## Task requirements
a - Decide whether each statement (i)–(iii) agrees with the forum thread below on gene expression analysis. For each, answer yes or no and quote the words of the thread that decide it. (i) The thread recommends the linear model "lm(y~grp+grp:genotype, data=df)". (ii) The mutation status variable in the data set has three levels. (iii) The poster would use a 2-way ANOVA to factor out co-dependence between variables such as group and technical batch.
b - In the forum thread below on gene expression analysis, the poster asks how to tell which way the mutation affected the regulation. List every option the poster names in that question.

## Document excerpt

I have a gene expression data set with the following features:
1) mutation status (binary variable: mutant vs. WT)
2) Grouping (Group1, Group 2)
The question is whether the mutation leads to an increase in difference in gene expression between patients in Group 2 vs. Group 1.
I have thought about doing t-tests. In a clear example, mutant-Group1 vs. mutant-Group2 would be significant and WT-Group1 vs WT-Group2 shouldn't not be significant. However, I can think of examples that would be problematic (marginally not significant results, two significant results with very different p-values, etc.).
I have thought about simulating a null distribution for the difference between 2 pairs of random data sets, but is there a more straightforward method for analysis? For example, does the difference between t-test statistics also follow a normal distribution (it seems like that could prioritize genes of interest)? Likewise, is there a single test that can be used (instead of two separate tests)?
Thanks for your suggestion.
I thought about doing a 2-way ANOVA, but I didn't think it was quite the right test. More specifically, I would use 2-way ANOVA to try and factor out co-dependence between variables (like group + technical batch, or group + sample pairing).
So, if I wanted to test if expression varied with group in a way that is independent of mutation status, I think 2-way ANOVA would be the right way to go. However, I want to ask if I can observe a greater difference in expression between groups if I consider mutation status (which I don't think is ideal for 2-way ANOVA). Would you agree?
Just to clarify, what you want to do is what David W suggested (though use "modEven <- lm(y~grp+grp:genotype, data=df)" instead). The ANOVA (or, more simply, linear model) can give you the genotype effect while controlling for a mutation effect.
So, if I'm following you it seems you want to run a 2-way ANOVA that contains and interaction, and you are most interested in the signficance/magnitude of that interaction . Does the toy-dataset I've now added to my answer fit with what you are trying to do?
Thank you both for your help - I hadn't thought about analyzing the data this way.
I apologize if I am missing something, but I'm still not 100% certain if this addresses my specific question.
For example, how can I use the result to determine the nature of the interaction? How can I tell if the mutation enhanced the up-regulation, enhances down-regulation, antagonizes up-regulation, or antagonizes down-regulation? Are there no other possible causes for the interaction term to improve the model fitting?
For example, if the fold-change for WT-Group1 vs. WT-Group2 is 2.5, the biological interpretation would be different if the fold-change for mutant-Group1 vs. mutant-Group2 is 1.0 (no-difference --> mutant nullifies up-regulation in Group2) versus 4.0 (higher-up regulation --> mutant enhances up-regulation in Group2).
EDIT
If I use this as a follow-up to the initial pair-wise analysis, I think that should provide a complete analysis that I would be satisifed with. If any one else has any suggestions, feel free to provide them. However, this is the best answer that I have seen so far.

## Source data
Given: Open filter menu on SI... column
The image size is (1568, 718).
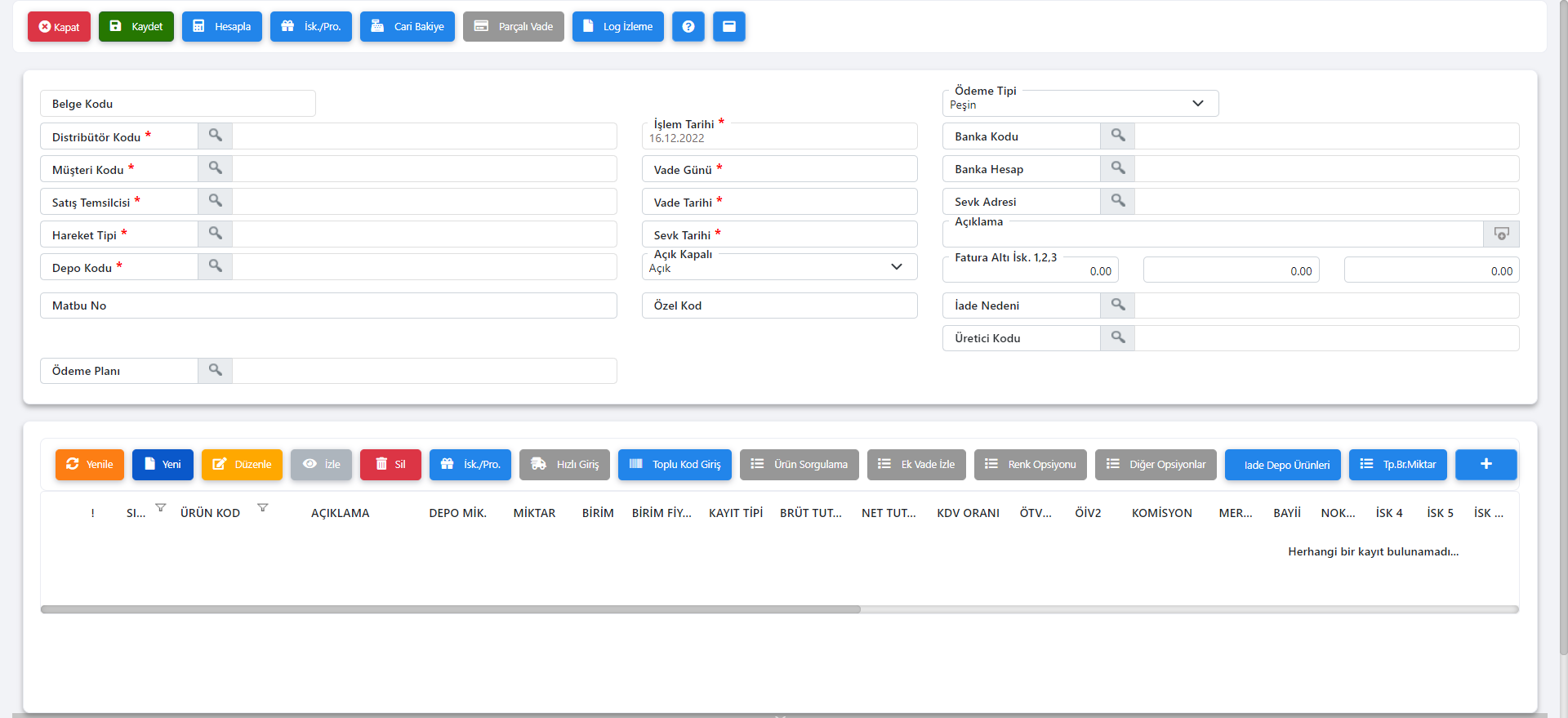Looking at the screenshot, I should coord(161,508).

## Results for the exercise
a -
(i) Yes: "use "modEven <- lm(y~grp+grp:genotype, data=df)" instead"
(ii) No: "mutation status (binary variable: mutant vs. WT)"
(iii) Yes: "I would use 2-way ANOVA to try and factor out co-dependence between variables (like group + technical batch, or group + sample pairing)"

b -
- enhanced the up-regulation
- enhances down-regulation
- antagonizes up-regulation
- antagonizes down-regulation